Le service public, c'est à dire le service du public comme fil rouge
Je suis né le 16 août 1940, à Paris (XXème) et j'ai fait toutes mes études dans cette ville qui reste pour moi incomparable.
Les affectations diplomatiques de mon père, ont été l'occasion de nombreux voyages, d'une ouverture vers des pays et des hommes très différents et aussi d'une bonne pratique de la langue anglaise qui m'a été fort utile.
Après mes études à l'Ecole Polytechnique et à l'Ecole des Ponts et Chaussées, j'ai commencé ma carrière comme adjoint au Directeur des études de l'Institut d'Aménagement et d'Urbanisme de la Région Parisienne.

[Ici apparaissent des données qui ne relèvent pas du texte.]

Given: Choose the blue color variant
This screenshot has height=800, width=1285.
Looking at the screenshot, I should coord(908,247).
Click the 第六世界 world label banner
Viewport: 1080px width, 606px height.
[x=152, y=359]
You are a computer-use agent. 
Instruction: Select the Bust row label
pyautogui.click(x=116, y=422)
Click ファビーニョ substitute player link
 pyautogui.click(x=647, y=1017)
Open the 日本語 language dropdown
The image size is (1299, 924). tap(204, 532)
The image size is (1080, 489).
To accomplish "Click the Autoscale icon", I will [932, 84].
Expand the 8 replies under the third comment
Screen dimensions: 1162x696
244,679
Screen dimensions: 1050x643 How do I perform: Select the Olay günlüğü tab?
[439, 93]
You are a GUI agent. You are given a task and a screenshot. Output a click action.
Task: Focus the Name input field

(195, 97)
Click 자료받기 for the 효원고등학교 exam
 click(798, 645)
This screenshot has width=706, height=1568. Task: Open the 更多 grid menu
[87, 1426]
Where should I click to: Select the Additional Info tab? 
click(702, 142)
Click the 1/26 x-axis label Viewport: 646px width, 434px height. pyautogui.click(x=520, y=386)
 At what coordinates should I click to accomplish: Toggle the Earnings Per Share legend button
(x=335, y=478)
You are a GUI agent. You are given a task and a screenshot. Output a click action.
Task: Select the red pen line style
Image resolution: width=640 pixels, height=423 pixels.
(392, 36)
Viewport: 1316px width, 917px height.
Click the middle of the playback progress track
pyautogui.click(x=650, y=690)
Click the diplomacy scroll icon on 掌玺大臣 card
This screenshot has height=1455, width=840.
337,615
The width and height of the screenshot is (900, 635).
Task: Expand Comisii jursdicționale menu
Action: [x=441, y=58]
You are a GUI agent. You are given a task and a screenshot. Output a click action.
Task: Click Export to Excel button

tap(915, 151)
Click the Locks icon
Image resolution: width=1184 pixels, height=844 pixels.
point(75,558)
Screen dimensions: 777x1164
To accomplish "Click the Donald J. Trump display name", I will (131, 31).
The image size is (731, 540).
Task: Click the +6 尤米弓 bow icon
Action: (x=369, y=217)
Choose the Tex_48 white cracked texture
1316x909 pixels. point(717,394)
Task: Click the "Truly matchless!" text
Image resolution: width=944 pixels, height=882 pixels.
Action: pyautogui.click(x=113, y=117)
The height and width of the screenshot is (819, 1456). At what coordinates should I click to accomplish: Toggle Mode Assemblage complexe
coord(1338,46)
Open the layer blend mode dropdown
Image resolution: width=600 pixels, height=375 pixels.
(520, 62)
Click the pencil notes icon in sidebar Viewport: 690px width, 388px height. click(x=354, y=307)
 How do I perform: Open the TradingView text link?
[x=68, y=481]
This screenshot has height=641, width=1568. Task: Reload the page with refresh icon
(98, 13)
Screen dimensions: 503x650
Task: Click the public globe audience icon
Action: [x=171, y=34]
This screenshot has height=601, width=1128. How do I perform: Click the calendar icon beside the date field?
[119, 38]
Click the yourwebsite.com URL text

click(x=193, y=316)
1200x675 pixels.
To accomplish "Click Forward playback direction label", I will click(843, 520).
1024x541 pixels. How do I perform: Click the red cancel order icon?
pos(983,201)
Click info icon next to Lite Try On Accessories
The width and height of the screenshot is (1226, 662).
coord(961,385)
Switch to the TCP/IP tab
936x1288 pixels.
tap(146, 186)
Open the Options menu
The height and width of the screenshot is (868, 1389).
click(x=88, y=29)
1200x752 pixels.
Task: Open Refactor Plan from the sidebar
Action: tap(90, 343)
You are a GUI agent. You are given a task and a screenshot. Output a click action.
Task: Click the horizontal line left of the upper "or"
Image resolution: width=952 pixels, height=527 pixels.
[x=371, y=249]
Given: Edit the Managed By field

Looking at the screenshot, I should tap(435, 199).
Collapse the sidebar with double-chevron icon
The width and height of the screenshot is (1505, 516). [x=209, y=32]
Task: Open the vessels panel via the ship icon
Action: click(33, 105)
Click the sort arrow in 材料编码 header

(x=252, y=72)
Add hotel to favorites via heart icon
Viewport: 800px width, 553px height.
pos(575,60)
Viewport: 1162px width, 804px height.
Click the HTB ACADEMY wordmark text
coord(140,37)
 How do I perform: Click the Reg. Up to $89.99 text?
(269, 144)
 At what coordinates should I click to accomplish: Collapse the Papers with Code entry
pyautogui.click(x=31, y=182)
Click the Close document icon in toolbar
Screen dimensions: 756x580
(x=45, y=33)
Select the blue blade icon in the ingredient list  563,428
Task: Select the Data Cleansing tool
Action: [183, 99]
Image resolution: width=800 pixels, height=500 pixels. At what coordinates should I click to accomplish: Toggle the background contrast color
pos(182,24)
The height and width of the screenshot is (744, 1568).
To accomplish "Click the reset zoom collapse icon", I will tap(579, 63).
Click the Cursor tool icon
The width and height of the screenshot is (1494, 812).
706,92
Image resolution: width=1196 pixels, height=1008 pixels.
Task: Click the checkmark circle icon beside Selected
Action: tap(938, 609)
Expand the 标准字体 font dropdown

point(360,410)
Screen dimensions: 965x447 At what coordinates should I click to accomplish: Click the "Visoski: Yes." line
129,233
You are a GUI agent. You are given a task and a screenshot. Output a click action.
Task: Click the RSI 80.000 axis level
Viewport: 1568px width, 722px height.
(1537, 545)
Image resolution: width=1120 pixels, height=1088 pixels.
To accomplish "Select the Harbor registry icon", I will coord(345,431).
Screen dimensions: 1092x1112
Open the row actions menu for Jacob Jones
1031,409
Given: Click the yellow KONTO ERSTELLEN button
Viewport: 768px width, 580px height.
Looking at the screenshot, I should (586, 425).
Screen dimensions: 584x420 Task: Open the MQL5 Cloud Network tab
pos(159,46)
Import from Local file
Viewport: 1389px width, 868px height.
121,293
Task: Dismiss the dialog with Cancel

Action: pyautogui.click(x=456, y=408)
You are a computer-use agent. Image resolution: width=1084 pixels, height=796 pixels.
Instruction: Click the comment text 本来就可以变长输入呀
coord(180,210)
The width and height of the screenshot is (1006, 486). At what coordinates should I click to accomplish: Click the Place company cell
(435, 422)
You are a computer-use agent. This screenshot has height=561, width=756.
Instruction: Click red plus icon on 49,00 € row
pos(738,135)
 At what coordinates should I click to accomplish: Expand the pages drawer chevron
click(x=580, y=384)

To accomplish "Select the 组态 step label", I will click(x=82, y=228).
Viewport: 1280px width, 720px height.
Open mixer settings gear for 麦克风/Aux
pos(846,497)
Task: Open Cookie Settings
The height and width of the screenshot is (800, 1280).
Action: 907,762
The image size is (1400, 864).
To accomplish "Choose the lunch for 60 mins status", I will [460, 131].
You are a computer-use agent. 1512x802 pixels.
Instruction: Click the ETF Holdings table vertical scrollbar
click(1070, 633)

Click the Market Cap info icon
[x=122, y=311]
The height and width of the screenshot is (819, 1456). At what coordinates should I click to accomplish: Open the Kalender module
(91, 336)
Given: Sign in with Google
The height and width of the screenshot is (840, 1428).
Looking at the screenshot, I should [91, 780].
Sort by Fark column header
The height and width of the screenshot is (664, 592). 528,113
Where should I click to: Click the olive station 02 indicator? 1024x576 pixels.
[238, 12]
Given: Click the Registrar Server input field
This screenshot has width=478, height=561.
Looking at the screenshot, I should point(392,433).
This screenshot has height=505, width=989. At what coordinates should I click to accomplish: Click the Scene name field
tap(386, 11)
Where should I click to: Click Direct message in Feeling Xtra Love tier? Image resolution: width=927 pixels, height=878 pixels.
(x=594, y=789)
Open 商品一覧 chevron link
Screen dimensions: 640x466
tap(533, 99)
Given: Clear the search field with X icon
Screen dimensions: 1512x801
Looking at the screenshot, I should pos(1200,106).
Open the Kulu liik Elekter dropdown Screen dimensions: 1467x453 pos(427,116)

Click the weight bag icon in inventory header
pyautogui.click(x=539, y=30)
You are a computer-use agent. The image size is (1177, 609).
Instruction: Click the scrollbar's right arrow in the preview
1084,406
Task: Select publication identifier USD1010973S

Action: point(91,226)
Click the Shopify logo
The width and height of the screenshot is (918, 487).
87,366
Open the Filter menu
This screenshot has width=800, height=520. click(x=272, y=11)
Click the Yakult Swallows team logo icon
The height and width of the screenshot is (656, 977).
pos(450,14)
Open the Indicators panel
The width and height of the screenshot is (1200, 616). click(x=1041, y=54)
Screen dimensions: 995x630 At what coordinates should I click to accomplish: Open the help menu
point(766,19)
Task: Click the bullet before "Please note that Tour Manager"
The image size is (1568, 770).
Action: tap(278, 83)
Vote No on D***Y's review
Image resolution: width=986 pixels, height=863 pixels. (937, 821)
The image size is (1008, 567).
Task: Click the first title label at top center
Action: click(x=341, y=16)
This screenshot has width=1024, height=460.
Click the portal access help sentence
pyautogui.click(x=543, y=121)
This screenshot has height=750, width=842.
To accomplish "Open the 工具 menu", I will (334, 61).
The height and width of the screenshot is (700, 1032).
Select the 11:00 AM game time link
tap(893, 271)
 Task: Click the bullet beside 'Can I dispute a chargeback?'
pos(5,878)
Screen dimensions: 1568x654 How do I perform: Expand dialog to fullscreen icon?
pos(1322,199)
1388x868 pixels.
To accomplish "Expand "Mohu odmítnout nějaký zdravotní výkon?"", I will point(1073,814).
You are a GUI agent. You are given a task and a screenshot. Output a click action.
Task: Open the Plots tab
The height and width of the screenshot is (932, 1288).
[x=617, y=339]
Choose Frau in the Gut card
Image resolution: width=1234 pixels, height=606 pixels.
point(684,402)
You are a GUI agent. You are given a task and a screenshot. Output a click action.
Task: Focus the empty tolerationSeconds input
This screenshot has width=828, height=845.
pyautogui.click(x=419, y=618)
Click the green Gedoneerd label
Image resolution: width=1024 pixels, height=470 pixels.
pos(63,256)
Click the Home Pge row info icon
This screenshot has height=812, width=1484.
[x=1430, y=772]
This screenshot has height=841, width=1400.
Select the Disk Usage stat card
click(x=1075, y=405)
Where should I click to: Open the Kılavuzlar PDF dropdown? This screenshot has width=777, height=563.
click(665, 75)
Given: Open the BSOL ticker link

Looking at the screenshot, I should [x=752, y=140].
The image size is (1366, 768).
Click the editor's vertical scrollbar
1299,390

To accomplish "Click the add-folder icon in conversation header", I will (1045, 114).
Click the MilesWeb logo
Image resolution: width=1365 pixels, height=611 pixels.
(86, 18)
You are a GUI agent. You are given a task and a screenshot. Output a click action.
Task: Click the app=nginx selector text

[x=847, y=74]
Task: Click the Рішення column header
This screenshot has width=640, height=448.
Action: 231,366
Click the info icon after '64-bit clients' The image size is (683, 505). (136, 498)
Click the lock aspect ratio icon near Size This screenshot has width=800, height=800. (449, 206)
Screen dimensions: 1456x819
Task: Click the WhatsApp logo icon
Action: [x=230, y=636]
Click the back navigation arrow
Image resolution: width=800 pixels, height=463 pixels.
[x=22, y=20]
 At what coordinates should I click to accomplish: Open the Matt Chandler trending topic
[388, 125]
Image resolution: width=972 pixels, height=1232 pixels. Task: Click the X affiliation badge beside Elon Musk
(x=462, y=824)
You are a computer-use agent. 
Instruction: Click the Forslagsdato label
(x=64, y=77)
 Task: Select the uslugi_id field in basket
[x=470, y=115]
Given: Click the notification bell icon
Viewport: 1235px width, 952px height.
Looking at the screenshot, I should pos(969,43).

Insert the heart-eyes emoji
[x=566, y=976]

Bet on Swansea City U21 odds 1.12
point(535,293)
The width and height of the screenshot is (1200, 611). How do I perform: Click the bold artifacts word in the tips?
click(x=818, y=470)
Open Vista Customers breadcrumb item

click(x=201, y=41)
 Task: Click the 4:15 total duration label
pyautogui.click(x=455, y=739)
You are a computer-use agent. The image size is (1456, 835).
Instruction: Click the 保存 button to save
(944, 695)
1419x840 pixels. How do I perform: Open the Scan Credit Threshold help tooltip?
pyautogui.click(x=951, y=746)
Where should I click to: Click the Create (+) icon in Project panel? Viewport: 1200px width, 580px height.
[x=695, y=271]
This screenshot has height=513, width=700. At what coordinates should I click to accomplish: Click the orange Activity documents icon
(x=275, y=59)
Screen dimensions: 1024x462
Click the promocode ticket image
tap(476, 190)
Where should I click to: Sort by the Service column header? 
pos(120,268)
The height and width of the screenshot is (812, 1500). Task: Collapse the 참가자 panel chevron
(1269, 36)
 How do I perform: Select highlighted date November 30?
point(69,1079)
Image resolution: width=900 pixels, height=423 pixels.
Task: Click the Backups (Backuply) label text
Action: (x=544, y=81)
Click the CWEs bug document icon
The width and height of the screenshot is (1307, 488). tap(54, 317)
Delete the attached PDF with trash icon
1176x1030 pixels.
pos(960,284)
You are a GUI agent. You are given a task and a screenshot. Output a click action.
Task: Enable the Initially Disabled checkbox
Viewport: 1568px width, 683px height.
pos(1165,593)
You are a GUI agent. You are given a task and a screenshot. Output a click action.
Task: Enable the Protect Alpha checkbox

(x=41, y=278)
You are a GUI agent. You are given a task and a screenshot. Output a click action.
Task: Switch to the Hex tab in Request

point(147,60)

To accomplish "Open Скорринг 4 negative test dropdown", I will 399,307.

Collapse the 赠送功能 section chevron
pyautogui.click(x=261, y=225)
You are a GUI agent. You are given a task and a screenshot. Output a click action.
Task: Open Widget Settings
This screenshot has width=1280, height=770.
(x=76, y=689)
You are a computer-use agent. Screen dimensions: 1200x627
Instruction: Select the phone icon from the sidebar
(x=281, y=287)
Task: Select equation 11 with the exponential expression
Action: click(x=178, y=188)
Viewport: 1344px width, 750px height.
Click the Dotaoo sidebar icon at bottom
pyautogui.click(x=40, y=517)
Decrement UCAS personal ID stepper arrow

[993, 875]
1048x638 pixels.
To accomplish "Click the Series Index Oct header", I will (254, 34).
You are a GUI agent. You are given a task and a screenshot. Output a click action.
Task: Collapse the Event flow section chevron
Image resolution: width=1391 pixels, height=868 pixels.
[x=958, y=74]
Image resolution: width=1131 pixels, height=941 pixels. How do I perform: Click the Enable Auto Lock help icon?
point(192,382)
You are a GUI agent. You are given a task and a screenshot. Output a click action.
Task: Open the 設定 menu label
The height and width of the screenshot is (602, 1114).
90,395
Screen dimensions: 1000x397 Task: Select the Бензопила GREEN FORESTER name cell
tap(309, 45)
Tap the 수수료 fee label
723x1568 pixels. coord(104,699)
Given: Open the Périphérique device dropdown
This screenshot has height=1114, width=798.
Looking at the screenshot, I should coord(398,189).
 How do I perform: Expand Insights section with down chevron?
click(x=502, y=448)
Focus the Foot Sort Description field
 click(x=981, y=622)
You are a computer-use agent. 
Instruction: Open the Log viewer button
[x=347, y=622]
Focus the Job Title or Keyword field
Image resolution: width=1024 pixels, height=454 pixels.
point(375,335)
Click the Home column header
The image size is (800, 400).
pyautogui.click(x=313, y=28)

Puis j'ai pris en charge l'arrondissement « études et travaux neufs » à la Direction Départementale de l'Equipement du Val de Marne. J'ai ensuite exercé différentes fonctions dans les cabinets ministériels de trois ministres Albin Chalandon, Olivier Guichard et Robert Galley. Il est arrivé que ce dernier, féru d'entomologie, m'emmène à la chasse aux papillons quand nous nous rendions dans quelques destinations lointaines. J'ai toujours apprécié le mélange entre des dossiers lourds à traiter avec des négociations difficiles et, de temps à autres, le burlesque de certaines situations.
En 1976, j'ai quitté les cabinets ministériels pour devenir Directeur Départemental de l'Equipement du Loiret, puis Directeur de la qualité et de la sécurité industrielles au ministère de l'Industrie, et Commissaire à la normalisation, puis Adjoint au Directeur Général de l'Industrie. J'étais là au centre de mes compétences professionnelles. Après le tourbillon des cabinets ministériels, il s'agissait pour moi de reprendre pied dans mon cœur de métier.
Après tout ce temps passé dans les administrations publiques j'ai voulu découvrir le secteur privé. J'ai ainsi été Directeur à la société Framatome, Directeur général de Technip, Directeur du développement du groupe Setec, Directeur général de la Foncière Champs Elysées Promotion (groupe Indosuez). C'est durant cette période marquée par des grands chantiers d'ingénierie, que j'ai eu l'occasion de me frotter aux négociations commerciales internationales, et notamment en Chine. A l'époque, la Chine était un géant économique en devenir et la compétition internationale pour vendre une centrale nucléaire ou des usines était déjà féroce.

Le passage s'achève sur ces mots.